Freedom of movement and freedom to choose a place of residence can be ranked among the category of freedoms which, as part of the Global Commons, have been restricted to varying degrees at the level of communities, states, and international associations.
The ease of transportation and communication in the modern world makes it possible to quickly deliver potential migrants to countries that they previously could only see on their television screens, hear about from family and friends living and working there, or read about in glossy magazines. A new era has dawned, different from anything humanity has ever experienced, and as the world becomes increasingly open to migration, the seeming simplicity of changing status, workplace and place of residence becomes all the more tempting. Unfortunately, ‘migration without borders’, once regarded as a promising strategy for the future, is increasingly viewed an undesirable outcome by a significant number of people in host countries, and migrants can expect to find solidarity mainly among fellow migrants and left-wing parties.

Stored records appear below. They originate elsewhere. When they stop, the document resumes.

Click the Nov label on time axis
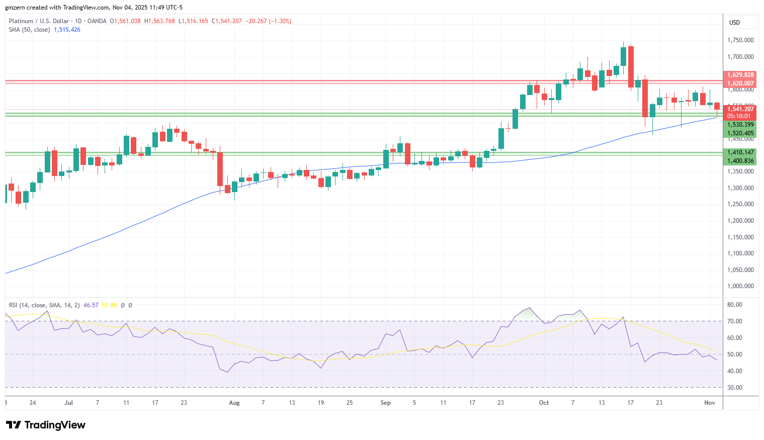The width and height of the screenshot is (764, 440). (x=710, y=403)
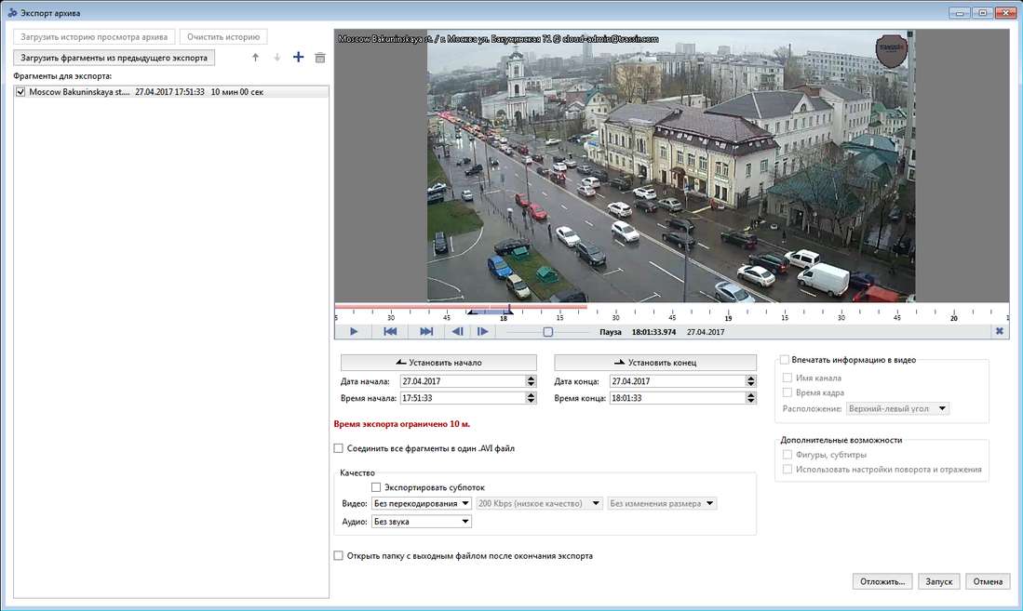
Task: Open the Видео 'Без перекодирования' dropdown
Action: point(421,504)
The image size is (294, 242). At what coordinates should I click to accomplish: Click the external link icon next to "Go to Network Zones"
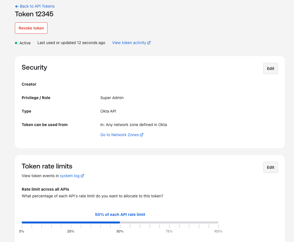[x=142, y=135]
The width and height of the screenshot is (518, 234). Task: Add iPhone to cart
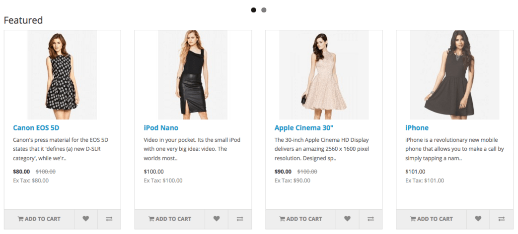coord(432,219)
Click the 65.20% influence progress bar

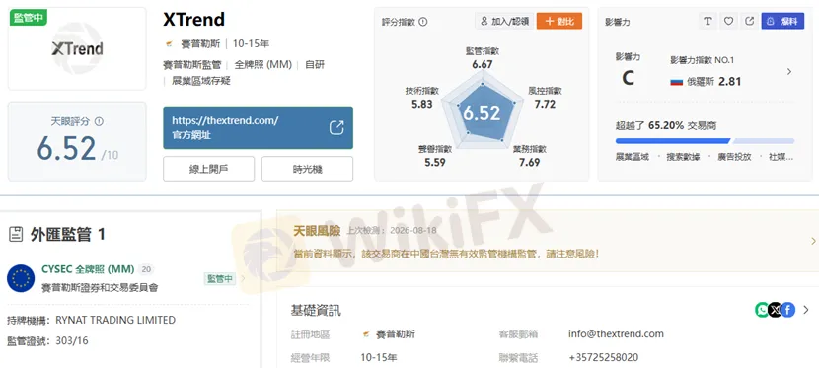pyautogui.click(x=706, y=141)
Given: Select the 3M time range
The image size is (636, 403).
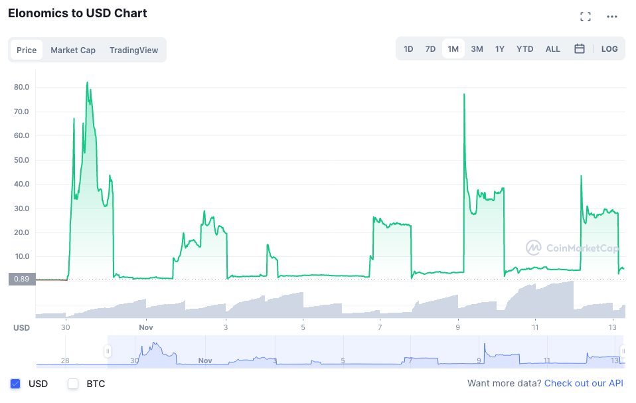Looking at the screenshot, I should point(477,49).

Freedom of movement and freedom to choose a place of residence can be ranked among the category of freedoms which, as part of the Global Commons, have been restricted to varying degrees at the level of communities, states, and international associations. Such restrictions have produced and will continue to produce a variety of migration conflicts both at the level of migration within countries and international migration, which can be accounted for by differences in economic development, environmental situation, armed conflicts, and demographic pressure/depopulation, as well as other factors. In these circumstances, restrictions on migration in the origin and host countries and regions may be justified by the interests of the countries themselves or their governments, but in reality, such restrictions are not insurmountable even under authoritarian and totalitarian systems.